Indudablemente, la mayor alegría que podemos darnos es volver a tomar conciencia de lo que somos y de lo que deseamos aceptar. Si en verdad queremos ser personas de quietud, nos conviene avivar un buen entendimiento y más reposo en las decisiones. En su época, algo semejante lo decía el inolvidable científico Albert Einstein, «la alegría de ver y entender es el más perfecto don de la naturaleza». Tal vez tengamos que ahondar en el fondo de nuestro corazón (alguna secreta pena continuamente llevamos), para enhebrar un nuevo gozo en favor de lo armónico. Siempre será posible concertar alianzas, incluso en medio de las tribulaciones. Cuando se posee un verdadero pulso de amor, aquel que da sentido a nuestra mirada, también se produce unidad de bienes y de talentos. El día que dejemos de unirnos por materialismos y hagamos comunión espiritual de corazones, disminuirá también nuestra tristeza.

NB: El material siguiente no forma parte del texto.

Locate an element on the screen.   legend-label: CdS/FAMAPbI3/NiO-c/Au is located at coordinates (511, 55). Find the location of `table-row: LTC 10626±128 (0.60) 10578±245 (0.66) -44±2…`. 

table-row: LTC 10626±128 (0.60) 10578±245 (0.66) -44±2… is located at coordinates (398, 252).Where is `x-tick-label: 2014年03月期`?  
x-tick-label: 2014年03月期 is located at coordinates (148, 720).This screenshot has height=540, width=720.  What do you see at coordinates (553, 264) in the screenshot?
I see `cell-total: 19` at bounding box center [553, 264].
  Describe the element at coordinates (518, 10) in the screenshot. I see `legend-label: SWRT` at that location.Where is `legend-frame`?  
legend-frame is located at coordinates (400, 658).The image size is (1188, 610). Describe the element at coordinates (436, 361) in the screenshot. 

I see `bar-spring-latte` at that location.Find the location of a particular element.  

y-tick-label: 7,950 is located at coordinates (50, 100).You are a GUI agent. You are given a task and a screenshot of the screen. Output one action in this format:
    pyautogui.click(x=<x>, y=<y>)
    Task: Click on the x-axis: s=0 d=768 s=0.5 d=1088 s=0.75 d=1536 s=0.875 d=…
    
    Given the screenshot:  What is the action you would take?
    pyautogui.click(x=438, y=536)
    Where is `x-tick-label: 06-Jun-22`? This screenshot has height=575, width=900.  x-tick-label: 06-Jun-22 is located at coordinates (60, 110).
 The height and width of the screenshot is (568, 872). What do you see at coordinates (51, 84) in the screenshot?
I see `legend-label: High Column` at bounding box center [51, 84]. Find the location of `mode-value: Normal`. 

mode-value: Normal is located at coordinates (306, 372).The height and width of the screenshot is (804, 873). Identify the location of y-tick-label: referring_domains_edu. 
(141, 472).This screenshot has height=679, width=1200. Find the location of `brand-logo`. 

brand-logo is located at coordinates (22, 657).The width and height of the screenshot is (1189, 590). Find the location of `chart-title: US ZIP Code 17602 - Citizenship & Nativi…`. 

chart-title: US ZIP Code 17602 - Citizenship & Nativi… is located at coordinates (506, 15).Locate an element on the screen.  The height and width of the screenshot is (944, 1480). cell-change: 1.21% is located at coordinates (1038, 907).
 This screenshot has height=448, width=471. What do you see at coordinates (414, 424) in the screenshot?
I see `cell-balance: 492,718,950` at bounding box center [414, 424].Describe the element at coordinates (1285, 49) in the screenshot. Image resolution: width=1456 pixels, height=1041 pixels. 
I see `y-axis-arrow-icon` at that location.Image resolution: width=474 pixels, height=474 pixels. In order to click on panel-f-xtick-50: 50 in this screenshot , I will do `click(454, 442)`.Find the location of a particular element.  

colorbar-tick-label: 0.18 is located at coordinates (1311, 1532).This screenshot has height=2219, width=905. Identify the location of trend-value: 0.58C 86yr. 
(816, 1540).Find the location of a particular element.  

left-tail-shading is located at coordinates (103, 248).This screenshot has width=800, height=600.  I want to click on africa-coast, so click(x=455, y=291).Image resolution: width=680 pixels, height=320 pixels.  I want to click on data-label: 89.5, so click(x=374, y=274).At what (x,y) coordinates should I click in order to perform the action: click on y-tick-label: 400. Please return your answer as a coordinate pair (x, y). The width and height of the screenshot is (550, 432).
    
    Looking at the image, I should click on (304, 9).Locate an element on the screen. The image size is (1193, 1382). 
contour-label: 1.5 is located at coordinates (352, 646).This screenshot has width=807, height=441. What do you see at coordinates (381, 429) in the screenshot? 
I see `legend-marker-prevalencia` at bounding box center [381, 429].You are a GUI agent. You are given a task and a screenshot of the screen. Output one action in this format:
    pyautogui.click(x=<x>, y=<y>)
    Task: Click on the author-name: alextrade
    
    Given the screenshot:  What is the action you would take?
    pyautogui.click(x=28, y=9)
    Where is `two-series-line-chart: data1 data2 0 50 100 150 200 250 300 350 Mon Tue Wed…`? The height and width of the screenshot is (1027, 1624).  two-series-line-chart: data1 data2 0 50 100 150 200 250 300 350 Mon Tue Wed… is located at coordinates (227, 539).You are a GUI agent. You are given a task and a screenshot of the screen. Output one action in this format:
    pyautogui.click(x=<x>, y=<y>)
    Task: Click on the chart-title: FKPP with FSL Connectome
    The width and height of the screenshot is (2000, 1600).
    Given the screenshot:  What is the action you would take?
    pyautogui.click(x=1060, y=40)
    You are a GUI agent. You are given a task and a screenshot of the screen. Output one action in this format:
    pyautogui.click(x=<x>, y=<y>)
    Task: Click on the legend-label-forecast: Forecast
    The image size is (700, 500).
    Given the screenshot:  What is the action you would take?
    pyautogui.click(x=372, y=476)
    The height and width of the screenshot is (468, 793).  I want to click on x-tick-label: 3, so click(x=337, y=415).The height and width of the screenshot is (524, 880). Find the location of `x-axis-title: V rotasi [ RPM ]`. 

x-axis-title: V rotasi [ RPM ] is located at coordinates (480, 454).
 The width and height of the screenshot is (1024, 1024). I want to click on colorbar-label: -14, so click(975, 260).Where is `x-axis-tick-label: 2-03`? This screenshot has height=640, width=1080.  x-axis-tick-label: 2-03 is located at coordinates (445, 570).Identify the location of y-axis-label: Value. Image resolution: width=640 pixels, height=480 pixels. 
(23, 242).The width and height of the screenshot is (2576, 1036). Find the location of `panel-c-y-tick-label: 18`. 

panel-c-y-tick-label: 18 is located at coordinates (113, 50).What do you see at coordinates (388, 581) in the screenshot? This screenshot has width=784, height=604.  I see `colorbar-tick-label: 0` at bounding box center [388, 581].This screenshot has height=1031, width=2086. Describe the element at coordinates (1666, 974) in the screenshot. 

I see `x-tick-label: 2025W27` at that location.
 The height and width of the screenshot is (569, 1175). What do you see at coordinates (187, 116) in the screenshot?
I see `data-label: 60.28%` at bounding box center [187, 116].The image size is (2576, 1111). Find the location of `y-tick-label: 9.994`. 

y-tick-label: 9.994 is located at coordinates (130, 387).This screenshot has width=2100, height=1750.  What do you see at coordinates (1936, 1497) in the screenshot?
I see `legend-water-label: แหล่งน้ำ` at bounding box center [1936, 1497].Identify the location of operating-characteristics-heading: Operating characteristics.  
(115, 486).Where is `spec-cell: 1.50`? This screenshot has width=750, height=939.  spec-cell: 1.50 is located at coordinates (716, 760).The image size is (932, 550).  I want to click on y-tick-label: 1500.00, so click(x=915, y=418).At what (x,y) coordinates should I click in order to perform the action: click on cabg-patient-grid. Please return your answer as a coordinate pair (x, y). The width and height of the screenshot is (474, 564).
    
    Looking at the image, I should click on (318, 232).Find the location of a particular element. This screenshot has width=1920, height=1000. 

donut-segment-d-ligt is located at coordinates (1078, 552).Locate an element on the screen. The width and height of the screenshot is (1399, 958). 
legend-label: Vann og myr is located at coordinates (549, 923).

Nos urge, en consecuencia, cambiar de cultos, activar otras ganancias menos mercantilistas, para tener regocijo en abundancia. Lo acaba de apuntar el propio Papa Francisco a los participantes en la economía de comunión: «el primer regalo del empresario es su propia persona: su dinero, aunque importante, no es suficiente. El dinero no se guarda si no va acompañado por el don de la persona. La economía de hoy, los pobres, los jóvenes, necesitan en primer lugar de tu alma, de tu fraternidad respetuosa y humilde, de su voluntad de vivir, y sólo después de su dinero». Hay que donarse, en todo caso y siempre. Es la manera de ser feliz, de engendrar bienestar, de despojarse de la tristeza del alma que hoy en día nos corrompe. De lo contrario, toda existencia interesada es baldía. Carece de lo básico; de la alegría de vivir, por no saber vivir. Acá radica la ciencia (con su conciencia) y el avance de especie: en menos decir y en más obrar.